━━ The data ━━

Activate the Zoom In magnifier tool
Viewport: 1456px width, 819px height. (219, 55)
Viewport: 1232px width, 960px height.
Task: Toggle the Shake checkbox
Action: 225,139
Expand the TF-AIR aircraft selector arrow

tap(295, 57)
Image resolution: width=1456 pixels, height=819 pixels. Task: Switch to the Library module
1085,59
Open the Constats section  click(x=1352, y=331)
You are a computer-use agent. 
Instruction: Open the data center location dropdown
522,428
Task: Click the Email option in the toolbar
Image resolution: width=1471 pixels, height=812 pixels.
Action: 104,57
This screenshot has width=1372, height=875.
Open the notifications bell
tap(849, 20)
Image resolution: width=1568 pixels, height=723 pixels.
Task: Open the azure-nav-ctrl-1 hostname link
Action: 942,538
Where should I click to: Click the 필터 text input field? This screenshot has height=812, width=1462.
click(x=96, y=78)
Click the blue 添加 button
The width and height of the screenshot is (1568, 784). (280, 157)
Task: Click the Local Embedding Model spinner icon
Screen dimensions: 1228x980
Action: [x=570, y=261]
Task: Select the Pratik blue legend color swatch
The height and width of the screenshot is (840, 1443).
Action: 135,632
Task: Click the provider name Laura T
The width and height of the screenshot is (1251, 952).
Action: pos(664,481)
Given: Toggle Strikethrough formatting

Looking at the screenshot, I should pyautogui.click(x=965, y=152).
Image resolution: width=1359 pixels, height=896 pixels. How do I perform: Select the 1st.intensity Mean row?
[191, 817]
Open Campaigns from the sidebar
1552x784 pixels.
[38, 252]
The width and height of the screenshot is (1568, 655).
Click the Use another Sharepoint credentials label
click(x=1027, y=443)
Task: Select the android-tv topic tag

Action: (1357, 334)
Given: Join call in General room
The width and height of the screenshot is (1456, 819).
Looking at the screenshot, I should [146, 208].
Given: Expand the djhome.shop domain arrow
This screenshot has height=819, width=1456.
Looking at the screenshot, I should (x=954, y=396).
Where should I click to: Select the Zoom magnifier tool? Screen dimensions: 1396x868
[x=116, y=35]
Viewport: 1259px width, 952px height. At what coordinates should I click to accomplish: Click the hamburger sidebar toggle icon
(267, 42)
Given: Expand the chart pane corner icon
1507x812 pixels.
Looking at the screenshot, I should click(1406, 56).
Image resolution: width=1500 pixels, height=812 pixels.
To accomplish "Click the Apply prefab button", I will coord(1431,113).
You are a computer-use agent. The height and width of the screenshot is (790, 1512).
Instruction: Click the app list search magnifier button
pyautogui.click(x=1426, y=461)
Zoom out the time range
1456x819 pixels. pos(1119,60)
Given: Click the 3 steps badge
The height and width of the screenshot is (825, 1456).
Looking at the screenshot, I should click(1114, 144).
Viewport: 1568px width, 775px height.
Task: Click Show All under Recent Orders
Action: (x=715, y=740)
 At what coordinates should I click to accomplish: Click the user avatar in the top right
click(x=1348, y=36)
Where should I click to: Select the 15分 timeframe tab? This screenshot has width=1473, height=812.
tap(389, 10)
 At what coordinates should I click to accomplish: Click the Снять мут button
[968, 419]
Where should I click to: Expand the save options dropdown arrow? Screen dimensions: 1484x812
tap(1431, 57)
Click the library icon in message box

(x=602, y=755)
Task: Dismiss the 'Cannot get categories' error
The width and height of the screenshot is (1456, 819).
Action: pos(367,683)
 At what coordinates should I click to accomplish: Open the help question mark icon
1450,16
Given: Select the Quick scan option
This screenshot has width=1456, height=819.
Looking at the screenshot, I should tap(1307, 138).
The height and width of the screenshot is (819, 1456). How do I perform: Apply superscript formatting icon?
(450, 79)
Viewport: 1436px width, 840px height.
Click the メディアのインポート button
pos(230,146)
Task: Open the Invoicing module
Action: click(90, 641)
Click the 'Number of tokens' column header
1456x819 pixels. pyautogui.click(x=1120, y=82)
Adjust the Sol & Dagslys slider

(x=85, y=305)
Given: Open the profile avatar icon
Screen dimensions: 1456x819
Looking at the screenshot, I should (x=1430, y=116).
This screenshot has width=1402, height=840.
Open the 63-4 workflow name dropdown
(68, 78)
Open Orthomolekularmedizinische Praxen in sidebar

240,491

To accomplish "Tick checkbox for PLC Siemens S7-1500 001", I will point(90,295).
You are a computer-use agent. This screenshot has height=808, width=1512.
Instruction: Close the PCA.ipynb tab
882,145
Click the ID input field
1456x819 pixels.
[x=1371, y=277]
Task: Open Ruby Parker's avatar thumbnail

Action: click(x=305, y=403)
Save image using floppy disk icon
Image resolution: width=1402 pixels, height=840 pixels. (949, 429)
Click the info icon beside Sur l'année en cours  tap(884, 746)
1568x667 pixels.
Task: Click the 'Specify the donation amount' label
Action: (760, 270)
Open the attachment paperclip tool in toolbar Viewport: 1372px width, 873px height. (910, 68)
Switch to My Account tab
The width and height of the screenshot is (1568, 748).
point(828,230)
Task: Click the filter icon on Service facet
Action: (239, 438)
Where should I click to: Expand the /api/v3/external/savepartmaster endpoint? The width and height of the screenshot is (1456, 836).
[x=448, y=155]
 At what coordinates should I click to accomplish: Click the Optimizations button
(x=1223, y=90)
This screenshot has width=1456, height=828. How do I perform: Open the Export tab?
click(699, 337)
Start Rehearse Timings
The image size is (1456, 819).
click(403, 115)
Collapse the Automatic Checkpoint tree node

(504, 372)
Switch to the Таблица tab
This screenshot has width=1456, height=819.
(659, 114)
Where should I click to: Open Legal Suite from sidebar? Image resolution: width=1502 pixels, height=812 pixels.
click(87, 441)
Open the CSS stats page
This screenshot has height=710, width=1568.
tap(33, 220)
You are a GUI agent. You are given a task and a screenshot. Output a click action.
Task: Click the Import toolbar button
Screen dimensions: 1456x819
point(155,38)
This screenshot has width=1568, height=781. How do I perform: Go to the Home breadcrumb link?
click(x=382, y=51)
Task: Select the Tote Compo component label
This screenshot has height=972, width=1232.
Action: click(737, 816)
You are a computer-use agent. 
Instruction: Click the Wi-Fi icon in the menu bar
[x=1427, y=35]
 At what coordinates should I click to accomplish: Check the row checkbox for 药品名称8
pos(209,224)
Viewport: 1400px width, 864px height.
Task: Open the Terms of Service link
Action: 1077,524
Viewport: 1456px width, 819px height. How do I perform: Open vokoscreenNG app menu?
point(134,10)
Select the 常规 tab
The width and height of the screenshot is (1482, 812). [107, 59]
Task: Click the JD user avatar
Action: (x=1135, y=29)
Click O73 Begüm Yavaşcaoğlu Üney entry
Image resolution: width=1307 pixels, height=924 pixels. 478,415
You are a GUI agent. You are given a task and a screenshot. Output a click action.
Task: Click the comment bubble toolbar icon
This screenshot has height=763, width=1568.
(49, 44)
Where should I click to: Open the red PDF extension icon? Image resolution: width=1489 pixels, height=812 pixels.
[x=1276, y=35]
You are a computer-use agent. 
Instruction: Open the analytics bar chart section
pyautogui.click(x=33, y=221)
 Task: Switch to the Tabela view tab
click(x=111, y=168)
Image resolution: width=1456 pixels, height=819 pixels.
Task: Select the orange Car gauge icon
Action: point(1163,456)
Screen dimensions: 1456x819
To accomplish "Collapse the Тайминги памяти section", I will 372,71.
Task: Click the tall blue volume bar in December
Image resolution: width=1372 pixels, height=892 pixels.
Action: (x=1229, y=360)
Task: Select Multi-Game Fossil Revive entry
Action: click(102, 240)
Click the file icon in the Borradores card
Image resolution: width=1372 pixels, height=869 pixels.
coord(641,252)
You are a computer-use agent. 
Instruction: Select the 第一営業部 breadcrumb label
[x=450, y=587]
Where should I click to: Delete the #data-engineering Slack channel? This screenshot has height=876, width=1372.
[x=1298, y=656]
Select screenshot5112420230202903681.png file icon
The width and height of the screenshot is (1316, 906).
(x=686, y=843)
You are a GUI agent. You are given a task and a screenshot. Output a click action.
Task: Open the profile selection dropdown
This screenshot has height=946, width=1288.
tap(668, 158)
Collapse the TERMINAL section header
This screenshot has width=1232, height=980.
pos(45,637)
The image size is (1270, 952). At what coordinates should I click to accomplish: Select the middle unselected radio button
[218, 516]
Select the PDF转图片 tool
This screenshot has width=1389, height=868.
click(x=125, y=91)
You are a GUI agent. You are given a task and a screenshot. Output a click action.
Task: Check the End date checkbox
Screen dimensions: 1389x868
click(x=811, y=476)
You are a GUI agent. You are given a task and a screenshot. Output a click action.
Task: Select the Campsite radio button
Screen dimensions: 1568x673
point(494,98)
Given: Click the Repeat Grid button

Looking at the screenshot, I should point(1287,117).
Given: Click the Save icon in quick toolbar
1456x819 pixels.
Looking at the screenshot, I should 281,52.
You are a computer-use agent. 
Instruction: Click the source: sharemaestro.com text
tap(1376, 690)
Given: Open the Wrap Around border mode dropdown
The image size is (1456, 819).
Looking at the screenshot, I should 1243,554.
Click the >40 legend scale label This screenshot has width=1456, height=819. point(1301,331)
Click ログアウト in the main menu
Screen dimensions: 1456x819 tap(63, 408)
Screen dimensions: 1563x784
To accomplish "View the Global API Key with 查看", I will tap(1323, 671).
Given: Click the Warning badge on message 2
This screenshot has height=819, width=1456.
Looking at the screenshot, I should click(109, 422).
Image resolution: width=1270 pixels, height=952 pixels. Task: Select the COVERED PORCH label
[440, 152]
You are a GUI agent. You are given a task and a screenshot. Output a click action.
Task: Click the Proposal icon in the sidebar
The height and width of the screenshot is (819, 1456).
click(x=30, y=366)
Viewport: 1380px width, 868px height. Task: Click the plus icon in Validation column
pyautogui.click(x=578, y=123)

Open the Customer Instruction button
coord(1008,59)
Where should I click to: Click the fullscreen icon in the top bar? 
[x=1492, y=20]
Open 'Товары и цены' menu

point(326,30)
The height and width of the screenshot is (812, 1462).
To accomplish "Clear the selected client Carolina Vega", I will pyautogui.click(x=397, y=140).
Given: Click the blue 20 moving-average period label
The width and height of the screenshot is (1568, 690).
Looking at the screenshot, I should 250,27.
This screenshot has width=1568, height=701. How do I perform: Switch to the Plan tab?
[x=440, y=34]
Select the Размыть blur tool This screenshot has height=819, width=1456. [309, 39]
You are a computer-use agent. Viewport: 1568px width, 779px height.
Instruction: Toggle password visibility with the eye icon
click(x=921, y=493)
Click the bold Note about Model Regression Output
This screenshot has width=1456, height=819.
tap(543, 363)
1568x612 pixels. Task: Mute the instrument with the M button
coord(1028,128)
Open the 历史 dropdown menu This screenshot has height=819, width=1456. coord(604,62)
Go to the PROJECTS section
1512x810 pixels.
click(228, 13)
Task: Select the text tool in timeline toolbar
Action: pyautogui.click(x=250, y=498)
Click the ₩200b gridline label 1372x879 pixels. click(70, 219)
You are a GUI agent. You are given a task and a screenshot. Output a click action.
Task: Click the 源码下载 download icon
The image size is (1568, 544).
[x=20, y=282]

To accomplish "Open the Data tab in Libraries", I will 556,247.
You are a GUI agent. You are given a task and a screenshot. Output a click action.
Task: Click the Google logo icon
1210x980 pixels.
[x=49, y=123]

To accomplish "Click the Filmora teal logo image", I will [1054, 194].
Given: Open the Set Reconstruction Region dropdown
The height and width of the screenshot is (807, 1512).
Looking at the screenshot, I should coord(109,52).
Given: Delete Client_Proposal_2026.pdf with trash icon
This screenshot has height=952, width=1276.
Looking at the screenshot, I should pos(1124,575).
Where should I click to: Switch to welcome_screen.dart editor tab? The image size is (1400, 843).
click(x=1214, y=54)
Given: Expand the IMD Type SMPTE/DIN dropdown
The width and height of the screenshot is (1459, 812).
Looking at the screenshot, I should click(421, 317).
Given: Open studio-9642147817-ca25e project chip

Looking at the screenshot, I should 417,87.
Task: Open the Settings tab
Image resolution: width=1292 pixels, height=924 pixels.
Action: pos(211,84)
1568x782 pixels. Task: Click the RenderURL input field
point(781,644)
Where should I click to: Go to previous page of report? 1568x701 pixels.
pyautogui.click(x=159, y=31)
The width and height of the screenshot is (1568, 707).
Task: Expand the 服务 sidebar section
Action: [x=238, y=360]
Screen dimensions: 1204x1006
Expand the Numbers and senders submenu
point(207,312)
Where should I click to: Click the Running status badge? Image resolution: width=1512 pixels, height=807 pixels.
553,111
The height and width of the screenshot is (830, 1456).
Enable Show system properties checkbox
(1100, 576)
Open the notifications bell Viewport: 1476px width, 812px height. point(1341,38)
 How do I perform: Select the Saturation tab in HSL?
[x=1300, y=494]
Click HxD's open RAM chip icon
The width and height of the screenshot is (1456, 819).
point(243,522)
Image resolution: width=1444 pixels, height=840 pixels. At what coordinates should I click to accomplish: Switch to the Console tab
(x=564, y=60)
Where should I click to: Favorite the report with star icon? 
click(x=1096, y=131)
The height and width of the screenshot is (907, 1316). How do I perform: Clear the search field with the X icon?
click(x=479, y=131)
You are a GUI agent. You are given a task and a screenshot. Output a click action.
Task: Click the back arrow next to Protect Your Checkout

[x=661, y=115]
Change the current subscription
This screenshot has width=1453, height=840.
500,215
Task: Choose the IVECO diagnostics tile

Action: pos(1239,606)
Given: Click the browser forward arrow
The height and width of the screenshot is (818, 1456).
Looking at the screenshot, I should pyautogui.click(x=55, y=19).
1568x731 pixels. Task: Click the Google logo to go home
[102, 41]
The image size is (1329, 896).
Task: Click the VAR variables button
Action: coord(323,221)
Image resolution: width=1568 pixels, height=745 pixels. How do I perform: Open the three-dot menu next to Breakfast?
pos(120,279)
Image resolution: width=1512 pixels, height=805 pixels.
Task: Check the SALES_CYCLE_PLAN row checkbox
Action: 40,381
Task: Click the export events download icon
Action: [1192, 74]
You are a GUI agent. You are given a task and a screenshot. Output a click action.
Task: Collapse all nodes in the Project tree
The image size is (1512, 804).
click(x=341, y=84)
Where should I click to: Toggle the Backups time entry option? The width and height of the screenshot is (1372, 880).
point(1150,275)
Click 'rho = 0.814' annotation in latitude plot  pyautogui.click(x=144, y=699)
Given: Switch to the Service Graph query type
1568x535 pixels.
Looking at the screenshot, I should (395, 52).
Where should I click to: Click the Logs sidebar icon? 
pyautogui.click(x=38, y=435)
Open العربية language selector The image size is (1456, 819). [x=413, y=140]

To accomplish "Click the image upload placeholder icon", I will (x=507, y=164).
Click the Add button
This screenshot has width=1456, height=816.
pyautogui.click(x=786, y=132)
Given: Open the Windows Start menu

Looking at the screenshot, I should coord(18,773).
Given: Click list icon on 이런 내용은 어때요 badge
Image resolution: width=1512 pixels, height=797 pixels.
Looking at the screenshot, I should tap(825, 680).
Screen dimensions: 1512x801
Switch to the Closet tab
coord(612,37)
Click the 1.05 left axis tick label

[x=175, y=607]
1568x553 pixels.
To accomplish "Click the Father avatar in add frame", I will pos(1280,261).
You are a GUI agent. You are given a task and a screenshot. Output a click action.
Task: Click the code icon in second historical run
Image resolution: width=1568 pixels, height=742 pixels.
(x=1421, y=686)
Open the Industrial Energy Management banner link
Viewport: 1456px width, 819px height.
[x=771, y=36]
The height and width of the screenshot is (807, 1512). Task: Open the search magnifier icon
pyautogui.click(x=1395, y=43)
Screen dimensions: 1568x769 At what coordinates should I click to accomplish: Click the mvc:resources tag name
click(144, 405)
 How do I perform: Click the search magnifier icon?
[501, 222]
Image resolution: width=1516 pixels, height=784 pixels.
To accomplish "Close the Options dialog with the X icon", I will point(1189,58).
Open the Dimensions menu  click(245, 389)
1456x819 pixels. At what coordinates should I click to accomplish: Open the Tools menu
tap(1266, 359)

━━━

The answer should be one number: how many lines in the listing above contain "profile".

2